Since the early eighties, Matt Mullican has been working on a great, stratified metaphysical construction. Though close to an urban structure (since it is described by the fictive model of a city), this mental construction was never conceived for physical realization except in computer-generated images or in the form of scale models, drawings, or hypertext itineraries, as in his project for the website of documenta X. Conceived more as a cosmology than a utopia, Mullican's model city is based on an encyclopedic vocabulary of images and signs whose forms recall the pictographs one finds in public spaces, on roads or in airports. This vocabulary constitutes an elusive system of poetic indicators, highly specific to the artist (a group of concentric circles does not signify a simple target or all targets, but a very particular aim: heaven). Moreover, his sign system is grouped (or subdivided) into five essential colors each referring to precise sets: red encompasses the Subjective (pure meaning), black is for Language (signs and symbols), yellow is what he calls the World Framed (a microcosm of the whole), blue is the World Unframed (close to the world in which we exist), and green denotes the Elements (natural and raw).

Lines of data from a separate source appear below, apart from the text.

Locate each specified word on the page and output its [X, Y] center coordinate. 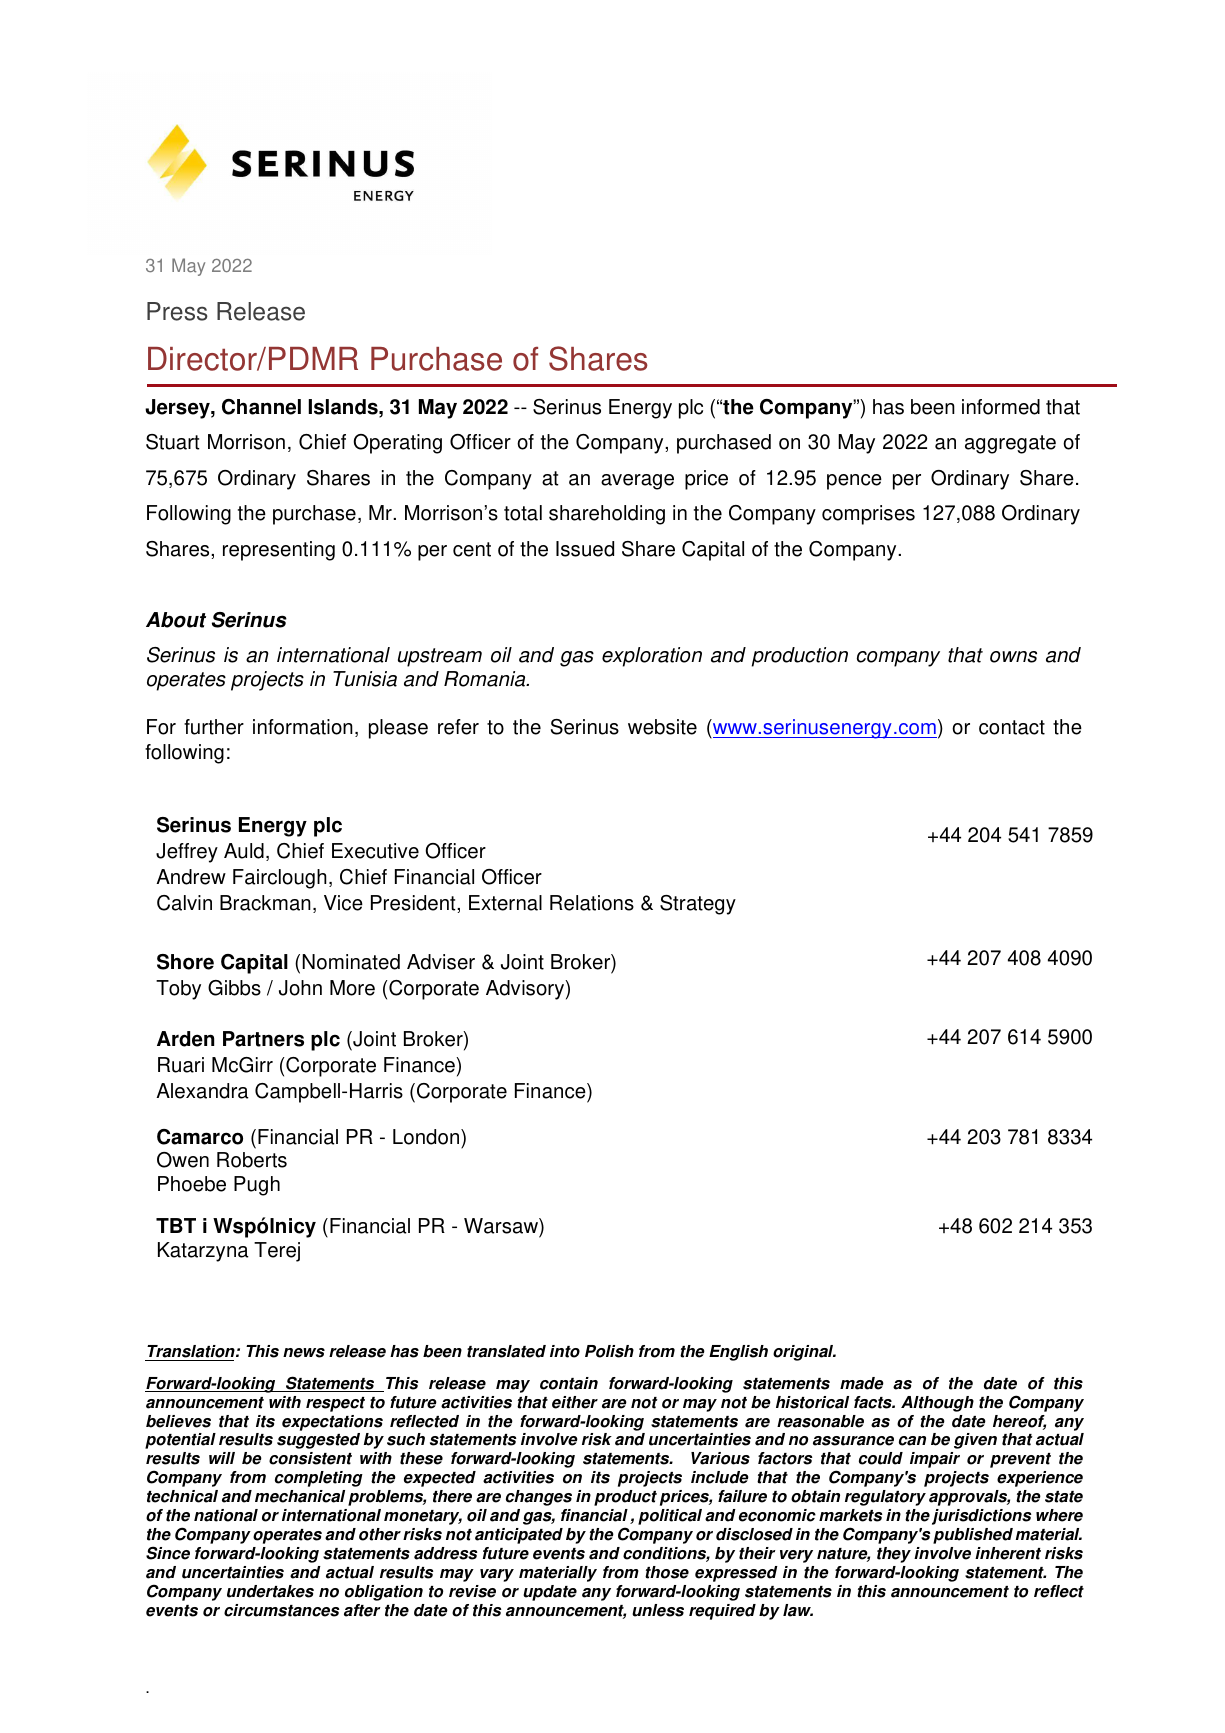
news [304, 1353]
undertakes [270, 1591]
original [804, 1353]
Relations [592, 903]
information [303, 727]
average [637, 482]
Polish [609, 1351]
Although [937, 1404]
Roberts [252, 1160]
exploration [652, 657]
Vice [343, 903]
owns [1013, 657]
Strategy [698, 905]
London [427, 1137]
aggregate [1010, 444]
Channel [261, 407]
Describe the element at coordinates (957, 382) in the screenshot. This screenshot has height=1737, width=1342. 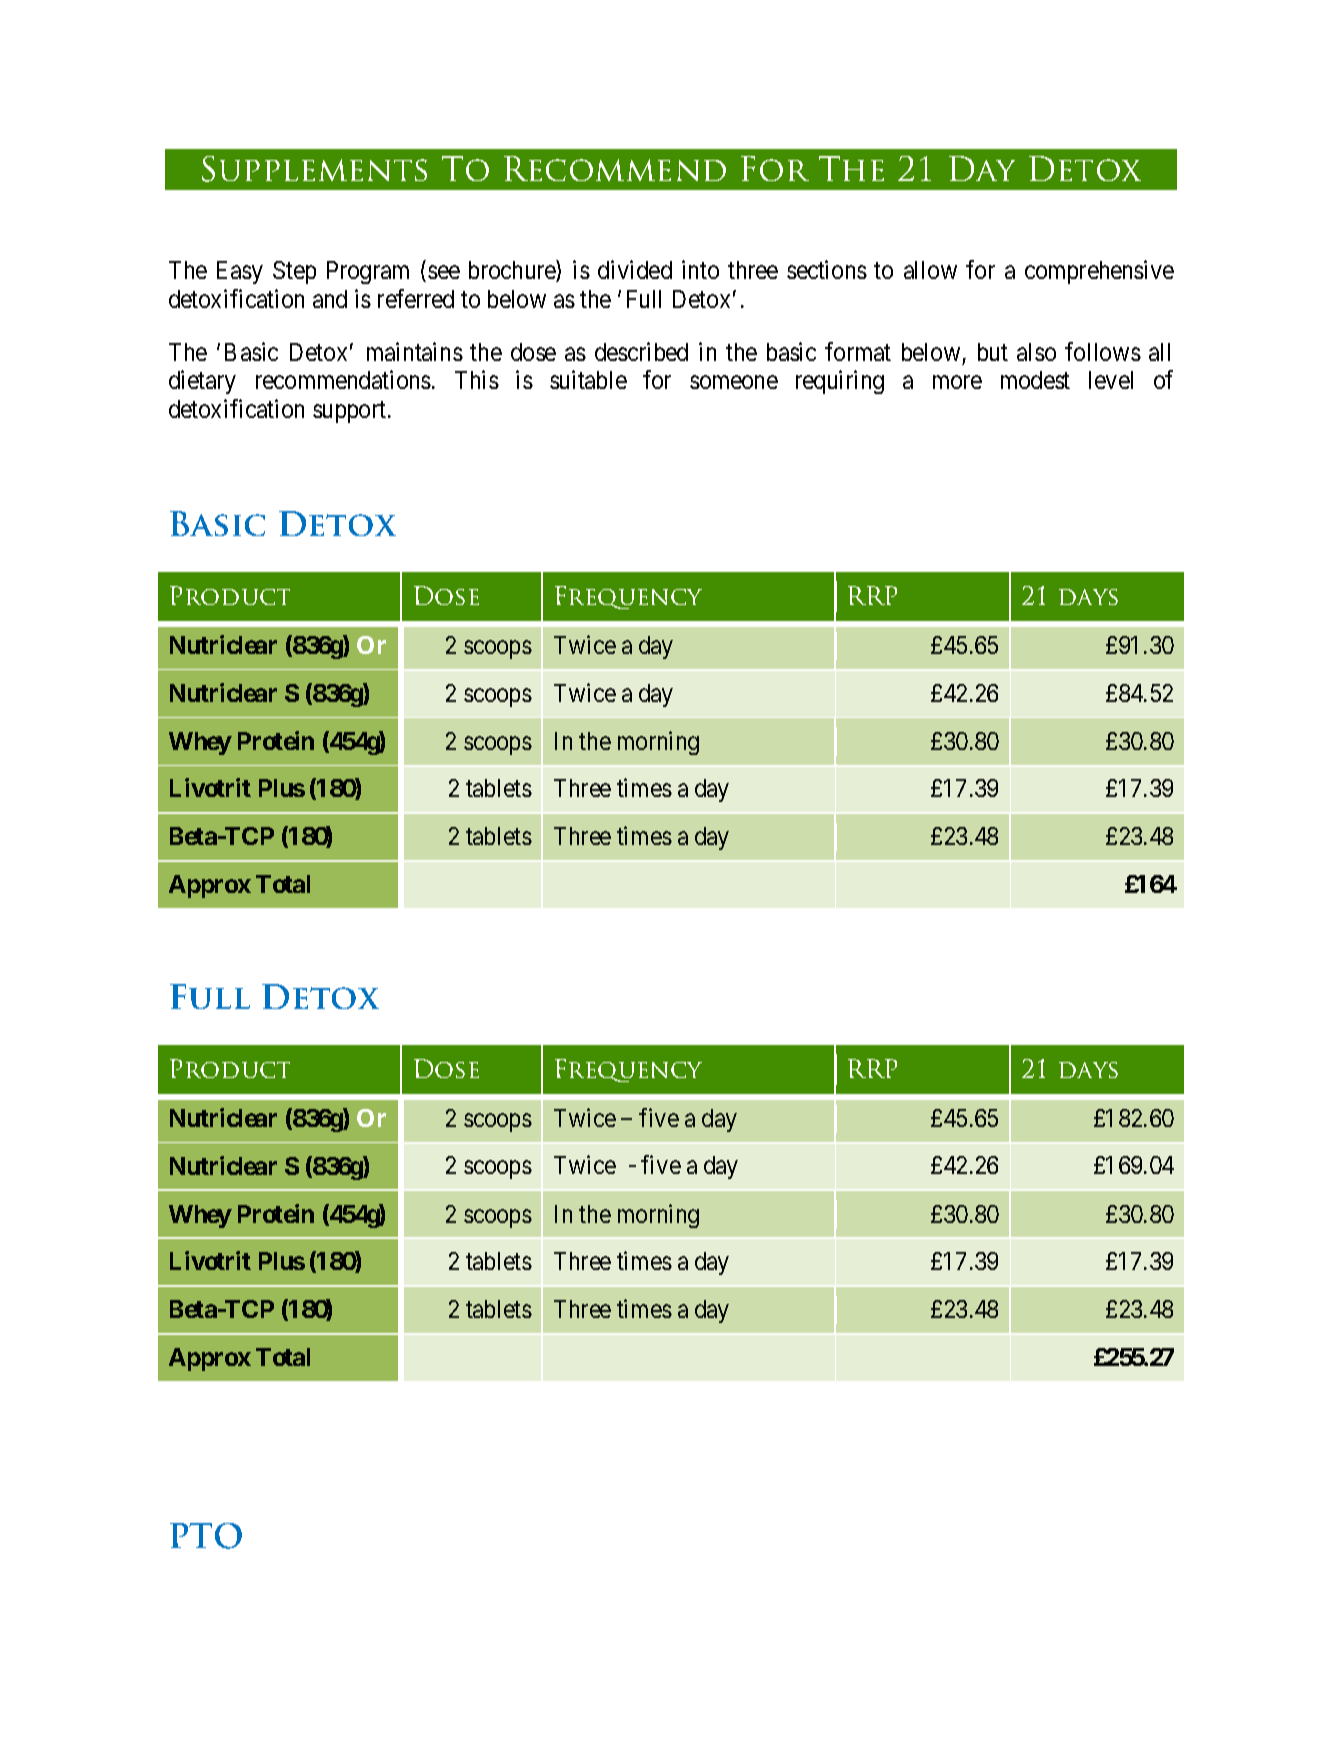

His project for documenta, Up to 625, functions on a structure accessed through the five key colors. A first image in five colors ramifies into five images, which in turn lead to twenty-five, and so on up to a corpus of 625 images. As the visitor moves through the website she is led to penetrate deeper and deeper into the structure, reaching increasingly precise elements. The overall, abstract vision of the initial images gradually gives way to concrete and particular objects, whose location simultaneously becomes less evident. Indeed, the arborescent pathway lends the deeper-level images a more intimate quality. Seeing them all would require a systematic process of remounting and redescending so as to explore each of the available paths.

In this respect, Matt Mullican has made good use of the hypertext potential of the net. The visitor is encouraged to wander fluidly and rapidly through the structure and the images of the website, as though in an urban grid with all it contains.